I grinned back at her. She was right: if we got the parts,

neither of us would have to worry about rent for

months. Then I noticed something in the email and my

grin disintegrated.

“What?” asked Rachel.

“It’s tomorrow,” I said quietly. “At two.”

Both of us work in the same electronics store. I wasn’t

due to work tomorrow—my shift started in a few hours

—but Rachel was.

“Oh shit,” said Rachel softly. Both of us stopped

walking. “No. No, no, no…” Her shoulders slumped

under her leather jacket. I felt my chest constrict.

“These things are like getting hit by lightning. You

remember Natasha Liss? She got her big break doing

that commercial for washing powder.”

“There’ll be others.”

“Not like this! God, I could have danced the shit out of

this one!” She bit her lip. “I could just quit the store.”

“You need the money. What if you don’t get it?”

She bent almost double and let out a long, strangled

groan of frustration, drawing stares from passers-by.

“Argh! Why do you have to be so damn Russian and

logical all the time? You’re like a Russian Mr. Spock!”

I nodded sadly and rubbed her back. It wasn’t fair. She

deserved to get this part….

I closed my eyes. “I’ll work your shift tomorrow,” I said.

“You go to the callback.”

Rachel spun around and gaped at me. “What? No!”

I swallowed down the lump in my throat. “You worked

really hard for this. I heard you practicing in your room,

doing the allegro over and over.” I shrugged. “I

probably wouldn’t have got my part anyway. You have a

better chance, so you should go.”

“That’s bullshit! You’re a way better dancer than me!”

She shook her head. “No. I won’t let you do this!”

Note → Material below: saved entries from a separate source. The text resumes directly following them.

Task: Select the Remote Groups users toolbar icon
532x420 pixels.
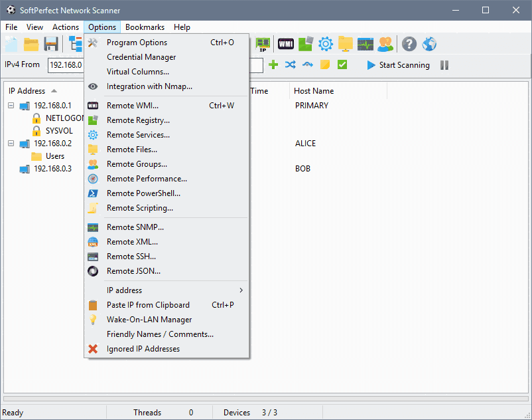Action: pos(386,44)
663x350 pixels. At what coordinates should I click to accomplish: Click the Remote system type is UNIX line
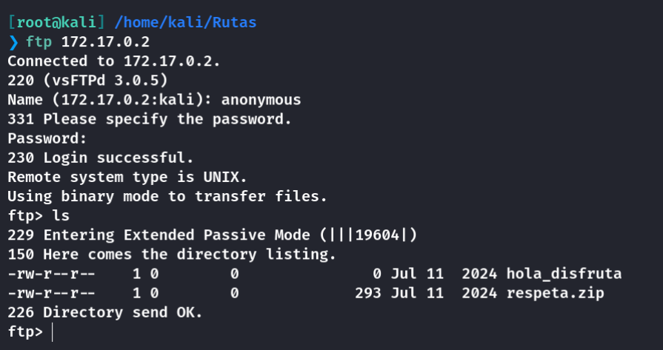click(127, 178)
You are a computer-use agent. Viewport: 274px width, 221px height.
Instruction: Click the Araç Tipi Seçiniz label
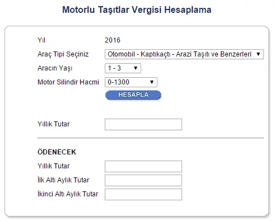tap(63, 54)
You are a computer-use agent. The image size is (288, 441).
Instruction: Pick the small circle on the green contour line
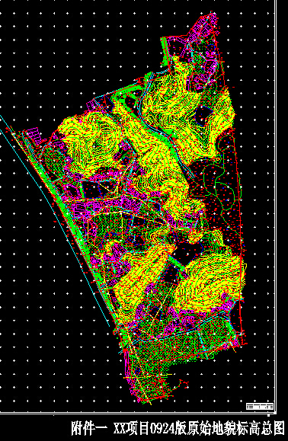tap(218, 159)
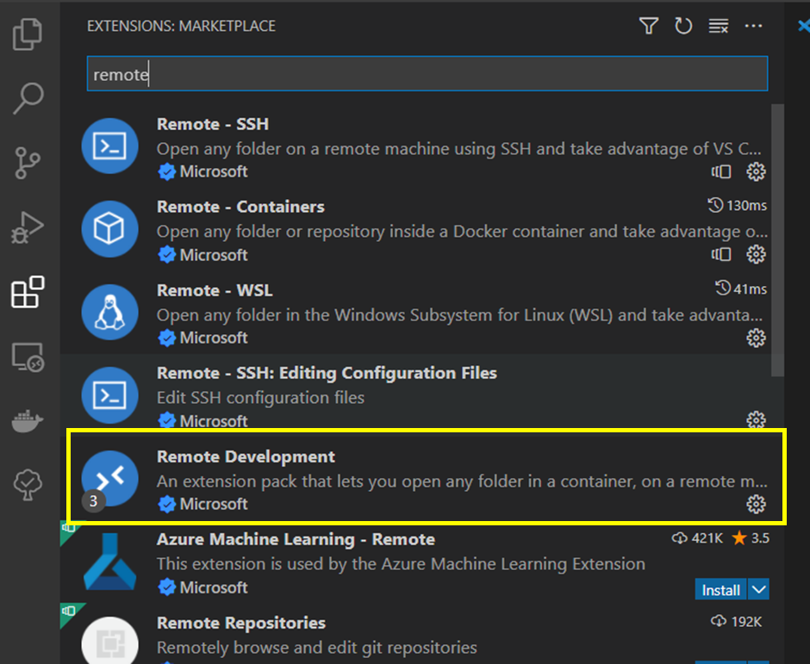This screenshot has height=664, width=810.
Task: Click the extensions list scrollbar
Action: coord(777,240)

I put my arms around her and drew her close. My own

disappointment was swelling up inside me, but I

crushed it back down. “You’re going to go to that

callback,” I told her firmly, “and you’re going to ace it.” I

bent her forward and kissed the top of her head, then

ruffled her hair. “Da?”

“Da,” she said reluctantly. It sounded funny in her soft,

American accent. Then she threw her arms around me

and crushed my ribs. “Thank you, Irina.”

* * *

By the time I made it across town to our house, I only

just had enough time for a quick shower and change

before I had to head out to my shift. I hurried up the

path and ducked under sparkling icicles that hung two

feet long from the roof of the porch. Rachel and I had a

bet going on how long they’d get before the end of

winter.

Our place isn’t much. The clapboard is stained and

broken in places, it’s freezing in winter and hot in

summer and it’s not really convenient for Fenbrook or

anywhere else. But it’s cheap and lovably quirky: my

room even has an old, wrought-iron balcony I can stand

on when I’m having my coffee in the morning.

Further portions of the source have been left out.